Passage to read:
-- Opening Marker --

Guide:
Name: Sarah Kirkpatrick-Wahl
When
Date: May 07, 2017
Time: 9:00 AM
Duration: 1.5 hr
Language: English
Where
Start: North entrance to City Hall
End: Bank of Canada, 234 Wellington St
Area: Downtown core
Distance: 1.5 km
Accessibility:

The walk will follow city sidewalks 

Birds and Buildings – Safe Wings Ottawa



Description

Safewings

Photo:  An unfortunate bird after it has collided with a building.

You have likely heard about the Wild Turkey at Place de Ville, but dozens of smaller and less visible birds pass unnoticed through Ottawa’s downtown core every single day. Various sparrows, thrushes, warblers, and woodpeckers, to name just a few, make their way through bustling downtown, invisible to busy commuters even after they fall on the sidewalk from colliding with a window. In Ottawa, at least 200,000 birds are estimated to be killed yearly by colliding with glass. 

Safe Wings Ottawa is a program of the Ottawa Field-Naturalists’ Club which works to reduce bird mortality from window collisions through research, rescue and education. Led by Safe Wings co-ordinator, Sarah Kirkpatrick-Wahl, we will explore a part of the downtown core and discuss building features common to many building types which make these particular structures a danger to birds. Sarah will point out bird-friendly treatments and explain why some are successful, and some are not. Participants will learn why birds collide with windows, and about best practices and strategies they can employ to make their own home or workplace safer for these captivating creatures.

-- Closing Marker --

Work order 1: In the Birds and Buildings walk description, how many birds are estimated to be killed each year in Ottawa by colliding with glass?
Work order 2: Carry on writing the Birds and Buildings walk description, starting after its last sentence.

Provided information:
-- Opening Marker --

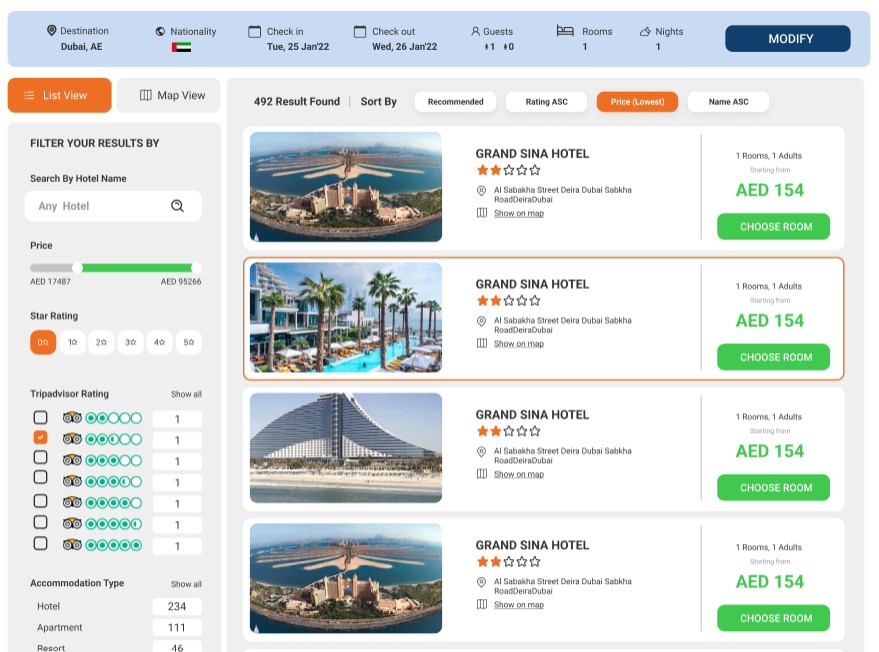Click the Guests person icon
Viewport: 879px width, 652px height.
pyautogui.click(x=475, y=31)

-- Closing Marker --
-- Opening Marker --

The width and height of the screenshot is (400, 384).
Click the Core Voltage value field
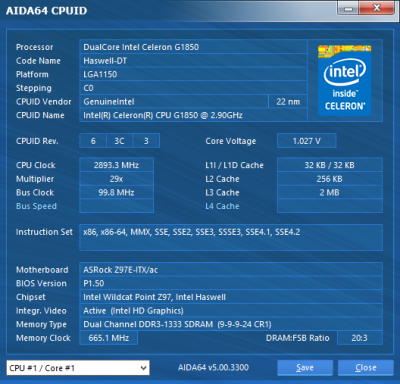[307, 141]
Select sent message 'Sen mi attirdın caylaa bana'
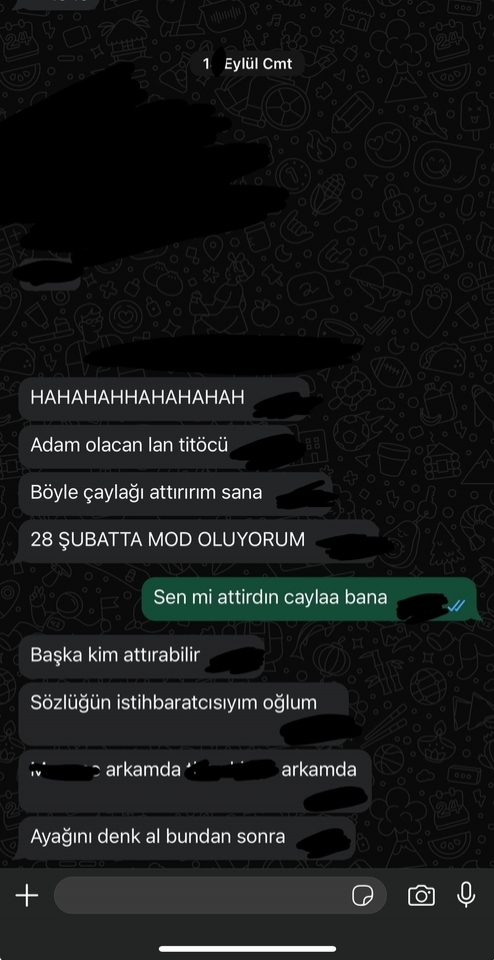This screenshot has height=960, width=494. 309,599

-- Closing Marker --

Response area 1: At least 200,000.

Response area 2:
The solution to this problem is simple and easy for anyone to implement. Everyone has access to a window, and if we all made a little effort, together we could make a big change for the better to prevent one of the top human causes of bird mortality: window collisions!


Route

Meet at the north entrance to City Hall (Marion Dewar Plaza, 110 Laurier Ave).  From City Hall, we will walk to the National Arts Centre, then head west along Queen St. to Kent, then up to the Bank of Canada on Wellington, where the walk will end. 


About

Sarah has a degree in biology and has conducted wildlife in field studies, worked for conservation organizations, and is passionate about educating the public. She is particularly drawn to the issue of window collisions because of its devastating effect on migratory birds.